Runners are able to reduce fatigue and physical stress. The method has kept Galloway injury free for 38 years.
His first run of 26.2 miles, the marathon length, was at 18, five years after he discovered his life’s joy.
“When I was 18 years old, I entered the first Atlanta Marathon,” Galloway said. “My longest run had been 15 miles, and at 15 miles I hit a wall. But I was able to keep going.
“I told myself I would never run another marathon.”
For his 70th birthday last summer, Galloway finished his 200th marathon.
I knew that to keep them in the game I had to put walking in there. At the end of 10 weeks, every one of them ran either a 5K or 10K.
Jeff Galloway, on developing his running method with a beginners’ group in 1974
Galloway was an All-American at Wesleyan University in Connecticut, where he first met Frank Shorter, who was at Yale. The two would later be teammates on a club team in Florida and then the U.S. Olympic team in 1972.
He’ll run the half marathon Sunday.
How did you come to develop the “Run-Walk-Run” method? In 1974, I was asked to teach a course on beginning running and indeed none of them had been doing any running for at least five years. So I knew that to keep them in the game I had to put walking in there. At the end of 10 weeks, every one of them ran either a 5K or 10K. But the big deal was there were no injuries. I had never been with a group of 20 runners for 10 weeks in which there were no injuries. I really felt that it would work, and I started applying it to beginners for a few years and the beginners started beating veterans by using the method.
You ran the 10,000 meters at the 1972 Olympics in Munich. Talk about the terrorist attack. There was a high-rise building between where we stayed and where the hostages were taken. We didn’t know what was going on. A group of five of us went on a run the next morning and normally there was nobody at the gate to get out. One time, the guard was actually asleep, but that morning we saw this big crowd on the other side. We made it through the gate and walked out and all these reporters and they were slamming us with questions. “What did you see? … Did you hear any shots?” And we didn’t know a thing. They told us what happened. We had a series of days where there was very little information. Part of it was on purpose, part of it was because no one knew.
I realized that even on the days when I was really exhausted from the workout, I felt better than I had ever felt, and I wanted to keep that.
Galloway, on falling in love with running at age 13
When did you fall in love with running?
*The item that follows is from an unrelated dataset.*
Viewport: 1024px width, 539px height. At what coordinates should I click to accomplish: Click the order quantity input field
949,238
I was a lazy kid and quite overweight, and I didn’t want to exercise. At 13, it was required for all boys to go out for athletics, and I fell into a group of kids who were runners because they were funny. I really wasn’t interested in running, I just wanted to hang out with my friends. After a few days, I realized that even on the days when I was really exhausted from the workout, I felt better than I had ever felt, and I wanted to keep that. I fell in love from the beginning.
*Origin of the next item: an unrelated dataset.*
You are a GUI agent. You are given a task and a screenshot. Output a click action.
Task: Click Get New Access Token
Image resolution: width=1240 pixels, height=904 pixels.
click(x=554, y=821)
What is your most embarrassing running story? I taught school for one year after the Olympics. I would have to get up at 4 o’clock in the morning to get in my 10 miles. It was always dark even when I finished. Well, one morning, I get out about two miles and I had to go to the bathroom. There was not a bathroom anywhere around. I kept looking for bushes; it was a very nice suburban neighborhood. Super houses. Finally, I found this perfect place; it was a magnolia tree. I get back on the road and not a half a mile later down the road this police car came up to me with flashing lights. He says, “Get your hands on the car.” I asked what was wrong. “We have reports of a prowler back a ways here.” I said, “Was it the house where the big magnolia tree is?” He said yes. I told him, including the details. All he could to keep from bursting out laughing.